Building a Better Filter: Corrinne Clinch (CEE, BME '14)
Corinne Clinch (BS '14) learned an important lesson about resource access from her uncle when she was young: "People didn't die because of malaria" in his home country of Cameroon, she says; "they died because they couldn't get transportation to clinics where the proper malaria treatment was available."
That early lesson in the dramatic impact of basic infrastructure and specific systemic flaws— what Clinch calls "close, but no cigar" failures—was part of what led her to devote herself to water purification and to found the startup company Rorus, Inc.
According to the United Nations, approximately 3.5 million people die each year because they do not have an adequate water supply, sanitation, or hygiene. But Clinch hopes that her company's point-of-use water filters can help to change that.

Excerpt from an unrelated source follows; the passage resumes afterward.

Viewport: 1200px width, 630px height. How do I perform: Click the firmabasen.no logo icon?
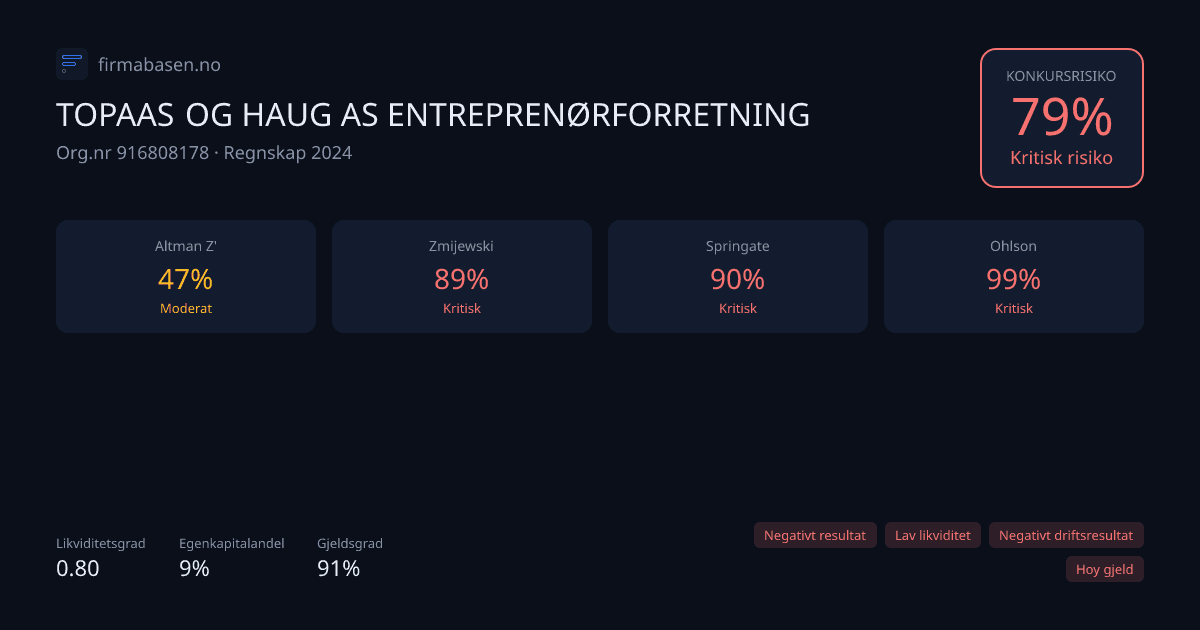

Rorus is making the first rapid, gravity-fed filters that don't require measurements or added chemicals, but instead use nanotechnology to filter dirty water quickly. In a demonstration video on YouTube, Clinch shows how effective Rorus' durable, backpack-style filters are by filling one up with brown water from a drainage pipe in Frick Park and dispensing clear, drinkable water from the spigot at the bottom of the bag almost instantly.
"Usability is the priority for all Rorus filters because it's the real reason people don't have clean water," Clinch explains. Although six hours of direct sunlight is enough to disinfect a plastic bottle of clear water, that process is time-consuming and doesn't improve the taste or appearance of the water, she says.
Rorus may be a young company—Clinch co-founded it in 2014 with CMU industrial design student Uriel Eisen—but its innovative technology already is earning plenty of attention and accolades. In just the past few months, Rorus won BNY Mellon's Social Finance Global Innovation Award, placed first in South by Southwest's 2016 accelerator competition and won the festival's Trend of the Event award for civic engagement, and won the Launch Pad PITCH competition at the tech startup conference Collision.
Before founding Rorus, Clinch had multiple experiences working abroad on water-related issues as an undergraduate: She spent a summer in rural South Africa researching new methods of purification, and developed software tools for water management in Ghana as an intern with CMU's Robotics Institute.
Clinch says her education in CEE gave her the practical skills necessary to gain those experiences and to help resource-limited populations. "Being an engineer while experiencing the challenges of developing countries makes those problems feel like opportunities to get involved, rather than just overwhelming realities," she says. Clinch earned a double major in biomedical engineering (BME), something she says "wouldn't have been possible without CEE being so adaptive and them being so understanding of what I was doing." CEE professors worked with her and helped her tailor class projects to her specific ambitions and interests.
"I’m lucky that the whole CEE department encouraged my spunk, even though it sometimes made it harder on my professors," she says. That helped her to graduate with the double major and a master's degree in in biomedical engineering in less than five years.
As she's made the transition from engineer to entrepreneur, Clinch says one of the biggest challenges has been to remember to take risks. "It’s easier as an engineer to wait until you have the data you want before making a decision, but for the company to grow, it needs to move quickly and grow beyond my personal control," she says.